Joachim Langner, Maren Zschach et al.: Jugend und islamistischer Extremismus
Rezensiert von Maria Wolf, 19.02.2024
Joachim Langner, Maren Zschach, Marco Schott, Ina Weigelt: Jugend und islamistischer Extremismus. Pädagogik im Spannungsfeld von Radikalisierung und Distanzierung. Verlag Barbara Budrich GmbH (Opladen, Berlin, Toronto) 2023. 291 Seiten. ISBN 978-3-8474-2697-4. D: 34,00 EUR, A: 35,00 EUR.
Thema
Islamistischer Extremismus als Phänomen unter jungen Menschen lässt Fachkräfte oft unsicher zurück, fehlt es doch an Wissen über Radikalisierung und Distanzierung, um adäquate Handlungsmöglichkeiten zu entwickeln. Der Sammelband bietet Forschungseinblicke zu Hinwendungs- und Distanzierungsprozessen junger Menschen und fördert damit die pädagogische Orientierung.
Herausgeber:innen
Die Herausgeber:innen sind wissenschaftliche Referen:innen unter der Leitung von Dr. Maren Zschach im Projekt „Arbeits- und Forschungsstelle Demokratieförderung und Extremismusprävention“ des Deutschen Jugendinstituts am Standort Halle/​Saale.
Entstehungshintergrund
Der Sammelband entstand im Rahmen des von 2020 bis 2024 BMFSFJ-geförderten Projekts „Arbeits- und Forschungsstelle Demokratieförderung und Extremismusprävention“ des DJIs und vereint – im Frühjahr 2021 über einen offenen Call for Papers eingeworbene – empirische Beiträge zum Thema.
Aufbau
Die Veröffentlichung gliedert sich in zwei Abschnitte.

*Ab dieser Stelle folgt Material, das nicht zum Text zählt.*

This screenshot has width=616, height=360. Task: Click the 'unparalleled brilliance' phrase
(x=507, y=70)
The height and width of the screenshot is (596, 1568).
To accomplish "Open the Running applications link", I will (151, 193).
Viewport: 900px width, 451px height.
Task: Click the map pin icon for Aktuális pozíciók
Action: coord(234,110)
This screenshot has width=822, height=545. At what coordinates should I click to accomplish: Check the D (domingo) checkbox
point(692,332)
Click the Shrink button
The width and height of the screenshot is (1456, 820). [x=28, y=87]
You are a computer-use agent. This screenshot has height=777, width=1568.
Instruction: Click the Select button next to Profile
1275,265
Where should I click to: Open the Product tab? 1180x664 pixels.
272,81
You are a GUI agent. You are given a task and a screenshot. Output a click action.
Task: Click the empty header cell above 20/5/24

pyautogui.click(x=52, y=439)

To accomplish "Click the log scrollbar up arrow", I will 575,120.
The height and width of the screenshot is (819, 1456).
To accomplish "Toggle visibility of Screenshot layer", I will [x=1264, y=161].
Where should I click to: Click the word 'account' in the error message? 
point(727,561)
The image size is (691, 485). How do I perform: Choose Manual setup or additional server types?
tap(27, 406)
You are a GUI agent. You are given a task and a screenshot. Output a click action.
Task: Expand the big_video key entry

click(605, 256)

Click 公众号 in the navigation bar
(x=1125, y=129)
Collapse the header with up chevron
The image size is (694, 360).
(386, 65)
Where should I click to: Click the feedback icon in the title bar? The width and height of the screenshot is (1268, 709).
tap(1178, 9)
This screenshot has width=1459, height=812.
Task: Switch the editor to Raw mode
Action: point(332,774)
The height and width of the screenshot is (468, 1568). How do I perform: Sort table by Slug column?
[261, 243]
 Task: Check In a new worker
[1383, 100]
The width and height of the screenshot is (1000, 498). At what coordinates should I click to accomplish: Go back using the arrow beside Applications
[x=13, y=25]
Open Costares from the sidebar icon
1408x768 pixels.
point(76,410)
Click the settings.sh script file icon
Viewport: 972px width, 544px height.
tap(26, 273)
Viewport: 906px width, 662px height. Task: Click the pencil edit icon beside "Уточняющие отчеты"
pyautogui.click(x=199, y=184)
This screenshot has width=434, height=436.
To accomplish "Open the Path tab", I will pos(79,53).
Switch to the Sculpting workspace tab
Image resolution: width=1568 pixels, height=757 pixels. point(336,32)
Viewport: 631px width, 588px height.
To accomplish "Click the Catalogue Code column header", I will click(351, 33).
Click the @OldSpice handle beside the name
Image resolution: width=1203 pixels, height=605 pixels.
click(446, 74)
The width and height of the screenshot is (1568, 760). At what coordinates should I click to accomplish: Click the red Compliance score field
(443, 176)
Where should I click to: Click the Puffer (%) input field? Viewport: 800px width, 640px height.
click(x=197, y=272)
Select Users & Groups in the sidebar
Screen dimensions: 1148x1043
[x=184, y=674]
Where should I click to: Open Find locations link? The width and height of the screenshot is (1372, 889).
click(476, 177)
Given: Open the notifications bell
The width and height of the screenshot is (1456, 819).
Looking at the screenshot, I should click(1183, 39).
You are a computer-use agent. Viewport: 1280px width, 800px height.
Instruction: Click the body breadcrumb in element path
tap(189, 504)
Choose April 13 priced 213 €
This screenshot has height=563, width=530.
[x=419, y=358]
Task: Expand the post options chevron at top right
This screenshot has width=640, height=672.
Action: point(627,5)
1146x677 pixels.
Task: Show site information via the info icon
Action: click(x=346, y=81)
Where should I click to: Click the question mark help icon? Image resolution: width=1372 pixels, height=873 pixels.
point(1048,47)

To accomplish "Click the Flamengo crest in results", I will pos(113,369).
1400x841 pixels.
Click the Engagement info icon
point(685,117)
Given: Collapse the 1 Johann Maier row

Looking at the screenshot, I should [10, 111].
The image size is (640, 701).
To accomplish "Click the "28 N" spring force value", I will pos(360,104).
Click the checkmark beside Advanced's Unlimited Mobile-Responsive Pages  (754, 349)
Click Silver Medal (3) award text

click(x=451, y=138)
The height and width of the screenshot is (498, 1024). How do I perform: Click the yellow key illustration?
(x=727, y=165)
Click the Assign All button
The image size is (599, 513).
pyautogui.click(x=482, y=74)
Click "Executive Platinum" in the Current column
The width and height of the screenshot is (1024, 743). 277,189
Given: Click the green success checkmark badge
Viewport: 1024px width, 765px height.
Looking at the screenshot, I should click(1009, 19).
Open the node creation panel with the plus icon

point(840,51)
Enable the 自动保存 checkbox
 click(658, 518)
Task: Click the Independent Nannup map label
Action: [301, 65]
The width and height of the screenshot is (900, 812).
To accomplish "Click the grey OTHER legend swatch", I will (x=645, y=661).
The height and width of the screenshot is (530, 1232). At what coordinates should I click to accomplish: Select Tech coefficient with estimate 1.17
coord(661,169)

- Teil 1 präsentiert Forschungsbeiträge zu islamistischen Hinwendungs-, Radikalisierungs- und Distanzierungsprozessen junger Menschen.
- Teil 2 legt den Schwerpunkt auf die pädagogische Auseinandersetzung in unterschiedlichen islamistischen Radikalisierungskontexten.
Inhalt
Einleitend legen die Herausgeber:innen den Forschungsstand zu Hinwendung und Radikalisierung junger Menschen und zu pädagogischen Angeboten und Handlungspraxen im Kontext von Islamismus dar. Eine Diskussion der heterogenen Begriffe „Extremismus“ und „Islamismus“ bietet Orientierung im unübersichtlichen Diskurs einer noch überschaubaren Datenlage. So verläuft die begriffliche Einordnung angelehnt an die Bearbeitung rechtsextremer Radikalisierung im Jugendalter, gleichzeitig wird auf Besonderheiten aufgrund von Transnationalität und Stigmatisierung hingewiesen.
Janine Linßer, Gerrit Weitzel und Sebastian Kurtenbach fragen im ersten Beitrag des ersten Teils ob und wie sich salafistische Narrative in Einstellungen und Handlungen junger Menschen wiederfinden lassen. Die zentrale Aussage der qualitativen Studie ist, dass diese Narrative kaum auszumachen sind. Stattdessen lässt sich ein hohes politisches Bedürfnis finden, was durch Hürden eingeschränkt wird: Die Jugendlichen wollen beteiligt werden! Daher wird mit der Forderung Politik erfahrbar zu machen, eine ressourcenorientierte Integrations- und damit auch Präventionsform beschrieben.
Laura-Romina Goede und Jenny Marina Butt werten die JuPe-Jugendstudie von Schüler:innen der 9. Klasse aus und beschreiben individuelle und kollektive Diskriminierungserfahrungen als Risikofaktoren für islamistische Einstellungen. Dabei zeigt sich jedoch nur – oder immerhin – ein schwacher Zusammenhang zwischen der Wahrnehmung kollektiver Diskriminierung, einem hohen Selbstwert und islamistischen Einstellungen.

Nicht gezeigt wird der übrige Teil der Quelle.